Au château de Blay, chaque nuit,
Il y a un bruissement, crépitement, frémissement,
Les figures de la tapisserie,
Se mettent à vivre, soudainement.

Le troubadour et la dame secouent
Les membres endormis, comme une ombre,
Sortent hors du mur et se baladent,
Un peu partout, dans les salles sombres.

Des petits secrets, tristes et doux,
Des fôlatreries douces, des chuchotements intimes,
Et, venus du temps des troubadours,
Des galanteries posthumes.

«Geoffroy! Mon coeur mort
Est réchauffé par ta voix;
Dans la braise, si longtemps éteinte,
C'est une nouvelle lueur que j'aperçois! »

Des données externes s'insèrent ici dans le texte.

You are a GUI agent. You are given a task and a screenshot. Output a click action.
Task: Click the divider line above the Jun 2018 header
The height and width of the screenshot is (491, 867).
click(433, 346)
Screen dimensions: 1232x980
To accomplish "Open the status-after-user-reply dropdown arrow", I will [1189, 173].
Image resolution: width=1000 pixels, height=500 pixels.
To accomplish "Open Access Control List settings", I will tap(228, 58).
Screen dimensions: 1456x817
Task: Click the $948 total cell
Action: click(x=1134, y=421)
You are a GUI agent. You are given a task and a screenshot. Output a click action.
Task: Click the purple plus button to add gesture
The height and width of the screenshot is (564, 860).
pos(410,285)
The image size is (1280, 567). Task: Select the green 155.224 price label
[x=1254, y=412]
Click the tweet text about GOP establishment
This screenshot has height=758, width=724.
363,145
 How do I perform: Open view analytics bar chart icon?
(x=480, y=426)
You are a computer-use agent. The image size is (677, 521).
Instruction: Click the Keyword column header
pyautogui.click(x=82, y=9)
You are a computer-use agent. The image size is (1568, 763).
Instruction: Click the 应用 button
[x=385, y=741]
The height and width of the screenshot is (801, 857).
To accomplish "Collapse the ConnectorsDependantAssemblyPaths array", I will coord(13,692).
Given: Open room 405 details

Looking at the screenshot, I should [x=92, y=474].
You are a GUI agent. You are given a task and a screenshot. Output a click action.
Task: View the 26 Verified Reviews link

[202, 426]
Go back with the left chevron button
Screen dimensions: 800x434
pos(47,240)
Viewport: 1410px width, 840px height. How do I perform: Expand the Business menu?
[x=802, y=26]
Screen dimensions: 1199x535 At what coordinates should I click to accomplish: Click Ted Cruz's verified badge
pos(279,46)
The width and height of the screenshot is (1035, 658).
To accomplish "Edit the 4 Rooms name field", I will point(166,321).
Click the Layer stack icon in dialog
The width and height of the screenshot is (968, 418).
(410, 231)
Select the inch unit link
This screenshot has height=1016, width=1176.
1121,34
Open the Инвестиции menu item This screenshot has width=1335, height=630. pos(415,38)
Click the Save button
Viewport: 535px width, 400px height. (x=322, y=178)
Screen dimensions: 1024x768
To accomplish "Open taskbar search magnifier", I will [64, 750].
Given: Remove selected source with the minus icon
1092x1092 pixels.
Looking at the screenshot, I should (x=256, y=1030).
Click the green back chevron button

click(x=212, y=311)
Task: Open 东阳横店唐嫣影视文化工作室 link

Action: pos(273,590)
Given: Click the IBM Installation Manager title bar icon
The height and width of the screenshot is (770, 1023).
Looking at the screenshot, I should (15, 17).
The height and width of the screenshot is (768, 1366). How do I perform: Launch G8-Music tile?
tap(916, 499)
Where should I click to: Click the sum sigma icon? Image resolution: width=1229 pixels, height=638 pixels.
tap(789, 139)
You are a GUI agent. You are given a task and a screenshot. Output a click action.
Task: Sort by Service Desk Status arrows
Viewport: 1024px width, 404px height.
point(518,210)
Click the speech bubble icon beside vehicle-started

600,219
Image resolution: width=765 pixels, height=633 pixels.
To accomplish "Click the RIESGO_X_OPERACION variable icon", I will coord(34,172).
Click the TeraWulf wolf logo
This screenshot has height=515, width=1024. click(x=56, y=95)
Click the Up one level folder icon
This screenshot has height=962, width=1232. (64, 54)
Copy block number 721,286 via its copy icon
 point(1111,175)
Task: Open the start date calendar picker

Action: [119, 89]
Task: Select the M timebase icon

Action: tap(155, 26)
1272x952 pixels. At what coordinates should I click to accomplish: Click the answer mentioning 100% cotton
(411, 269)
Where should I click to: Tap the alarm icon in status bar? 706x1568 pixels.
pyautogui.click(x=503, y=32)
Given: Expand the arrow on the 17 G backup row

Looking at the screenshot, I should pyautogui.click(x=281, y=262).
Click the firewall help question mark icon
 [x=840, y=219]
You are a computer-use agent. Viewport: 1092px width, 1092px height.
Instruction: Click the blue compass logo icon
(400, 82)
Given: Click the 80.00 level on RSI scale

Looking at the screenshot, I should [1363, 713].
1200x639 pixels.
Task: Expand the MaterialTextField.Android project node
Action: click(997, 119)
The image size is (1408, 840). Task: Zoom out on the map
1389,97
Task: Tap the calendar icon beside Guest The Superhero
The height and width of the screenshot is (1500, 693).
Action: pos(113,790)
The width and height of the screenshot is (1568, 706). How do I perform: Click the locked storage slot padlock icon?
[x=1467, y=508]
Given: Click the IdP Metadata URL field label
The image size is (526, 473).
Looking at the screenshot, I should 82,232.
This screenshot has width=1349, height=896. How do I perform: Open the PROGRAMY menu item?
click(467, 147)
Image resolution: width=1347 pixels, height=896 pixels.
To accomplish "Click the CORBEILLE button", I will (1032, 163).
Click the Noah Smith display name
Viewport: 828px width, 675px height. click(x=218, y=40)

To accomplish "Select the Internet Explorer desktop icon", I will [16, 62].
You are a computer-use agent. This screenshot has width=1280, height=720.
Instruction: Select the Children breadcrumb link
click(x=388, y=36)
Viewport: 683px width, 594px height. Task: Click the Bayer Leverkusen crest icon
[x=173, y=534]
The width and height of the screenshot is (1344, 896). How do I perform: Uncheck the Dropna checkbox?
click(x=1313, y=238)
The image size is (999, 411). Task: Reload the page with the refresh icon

«Melisande! Bonheur et fleur!
Quand je regarde tes yeux, je revis.
Il n'y a que mes douleurs
Et mes peines d'ici-bas qui ont péri.»

«Geoffroy! Nous nous sommes aimés jadis
En rêve, et maintenant, dans la mort.
Celui qui accomplit ce miracle
Est bien le dieu Amor.»

«Melisande! Qu'est un rêve?
Qu'est la mort? Des sons pleins de vanité.
Il n'y a de vérité qu'en amour,
Et je t'aime, éternelle beauté. »

«Geoffroy! Que le calme est confortable,
Dans la salle, avec un clair de lune pareil;
Je ne voudrais plus me balader le jour,
À l'extérieur, dans la lumière du soleil. »

«Melisande! Chère folle,
Tu es toi-même lumière et soleil,
Là où tu passes, le printemps fleurit,
Et l'amour de Mai bourgeonne avec merveille! »

Ainsi flirtent et se baladent
Les deux fantômes, toute la soirée,
Aussi longtemps que le clair de lune
Filtre à travers la fenêtre cintrée.

Mais finalement l'aurore arrive
Et chasse les doux fantômes, loin d'ici;
Ces derniers glissent, timides,
Dans le mur, dans la tapisserie.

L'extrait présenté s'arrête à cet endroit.